Innovative Magnetic Retrieval System
Stanford University researchers have developed a ureteroscopy-compatible magnetic device that efficiently magnetizes and retrieves kidney stone fragments using a wire. In preclinical testing on pigs, this approach outperformed traditional stone removal techniques.
Addressing a Persistent Problem
Kidney stone disease affects nearly 11% of the U.S. population and frequently requires ureteroscopic laser lithotripsy. However, after the procedure, fragment removal often remains incomplete, leaving residual pieces in up to 40% of patients. These remnants can lead to pain, infection, repeat procedures, and rising healthcare costs.
Stones form when crystallized salts obstruct the urinary tract, leading to severe pain and potential kidney injury. While laser lithotripsy effectively breaks stones into smaller pieces, achieving complete clearance remains a clinical challenge. Over time, 30% of patients with residual fragments require another operation, compared to only 4% among those completely stone-free.
The Economic Burden of Incomplete Clearance
The consequences are both medical and financial. Kidney stones account for 1.3 million emergency visits and over $4 billion in healthcare costs annually in the U.S. With obesity and diabetes—key risk factors—on the rise, related expenses may increase by an additional $1.2 billion per year by 2030.
Breakthrough Study in Device Journal
In the study, “Magnetic retrieval of kidney stones via ureteroscopy in a porcine model,” published in Device, the Stanford team engineered a magnetize-and-retrieve system. The approach uses a hydrogel to magnetize stone fragments, enabling their retrieval via a magnetic wire under direct endoscopic visualization.
Experimental Design and Setup
Researchers created a 3D-printed kidney model immersed in saline, positioning human-derived stone fragments within it. Two hydrogel precursors—ferumoxytol and chitosan—were co-delivered through a dual-lumen injector, forming a magnetic hydrogel coating on the fragments. The magnetic wire then successfully retrieved the magnetized stones.
In pig models, researchers retrogradely placed human-derived calcium oxalate fragments smaller than 3 mm in the kidneys. After hydrogel application, the magnetic wire removed the fragments. Control kidneys underwent standard basket retrieval for comparison.
Optimization and Results
Initial tests revealed a density mismatch between the hydrogel components, which researchers corrected by adding glycerol. This adjustment quadrupled magnetic labeling efficiency for 1–2 mm fragments. Using this optimized formulation, 28 fragments were retrieved in just six passes after a single hydrogel application.

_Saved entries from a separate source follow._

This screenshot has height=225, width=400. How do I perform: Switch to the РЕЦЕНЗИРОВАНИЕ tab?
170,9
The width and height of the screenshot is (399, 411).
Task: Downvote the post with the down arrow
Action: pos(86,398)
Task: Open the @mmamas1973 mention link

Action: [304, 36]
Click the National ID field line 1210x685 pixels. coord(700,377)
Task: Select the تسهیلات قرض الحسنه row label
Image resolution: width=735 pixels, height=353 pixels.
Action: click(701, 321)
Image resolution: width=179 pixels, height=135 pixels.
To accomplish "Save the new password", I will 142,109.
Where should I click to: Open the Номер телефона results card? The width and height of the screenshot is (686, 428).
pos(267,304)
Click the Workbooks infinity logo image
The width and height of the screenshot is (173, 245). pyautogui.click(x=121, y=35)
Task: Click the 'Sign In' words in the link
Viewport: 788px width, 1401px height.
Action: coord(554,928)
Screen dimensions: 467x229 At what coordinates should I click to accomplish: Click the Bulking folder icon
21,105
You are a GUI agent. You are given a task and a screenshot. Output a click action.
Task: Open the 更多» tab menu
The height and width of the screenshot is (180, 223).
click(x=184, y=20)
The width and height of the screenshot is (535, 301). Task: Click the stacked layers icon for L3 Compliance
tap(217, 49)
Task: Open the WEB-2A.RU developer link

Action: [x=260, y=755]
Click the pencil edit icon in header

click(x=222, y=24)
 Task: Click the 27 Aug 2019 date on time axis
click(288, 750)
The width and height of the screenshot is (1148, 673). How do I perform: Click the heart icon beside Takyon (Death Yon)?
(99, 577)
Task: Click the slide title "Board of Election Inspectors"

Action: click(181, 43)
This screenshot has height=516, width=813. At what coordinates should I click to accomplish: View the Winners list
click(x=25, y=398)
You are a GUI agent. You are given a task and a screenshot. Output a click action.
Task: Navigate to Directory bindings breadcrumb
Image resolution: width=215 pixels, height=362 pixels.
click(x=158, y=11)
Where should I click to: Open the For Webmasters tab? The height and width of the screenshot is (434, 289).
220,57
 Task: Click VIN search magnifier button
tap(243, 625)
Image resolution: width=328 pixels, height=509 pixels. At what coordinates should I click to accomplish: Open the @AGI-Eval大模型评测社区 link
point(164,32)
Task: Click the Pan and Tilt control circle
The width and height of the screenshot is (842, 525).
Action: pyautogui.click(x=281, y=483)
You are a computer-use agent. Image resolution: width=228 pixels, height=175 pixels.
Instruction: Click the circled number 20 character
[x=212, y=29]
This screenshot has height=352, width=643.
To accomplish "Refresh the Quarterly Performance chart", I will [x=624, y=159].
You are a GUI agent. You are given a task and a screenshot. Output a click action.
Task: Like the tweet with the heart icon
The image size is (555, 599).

Safe and Effective in Animal Models
During one-week survival experiments, treated pigs recovered normally with no urinary complications. Urinalysis and blood tests stayed within normal limits. Magnetic particle imaging confirmed that the hydrogel cleared completely within a week, with no detectable magnetic residue in organs or fluids.
Combining magnetic retrieval with irrigation cleared 99.8% of the gel in just 10 minutes, compared to 70% with irrigation alone.
Next Steps and Future Potential
As reported by medicalxpress, the research demonstrates that a magnetize-and-retrieve technique is both feasible and safe in animal models. The team plans further studies focusing on optimized hydrogel formulations, improved catheter design, and alternative magnetic geometries to enhance clinical compatibility.
If successfully translated to human use, this technology could significantly increase stone-free rates, reduce repeat interventions, and lower healthcare costs associated with kidney stone disease.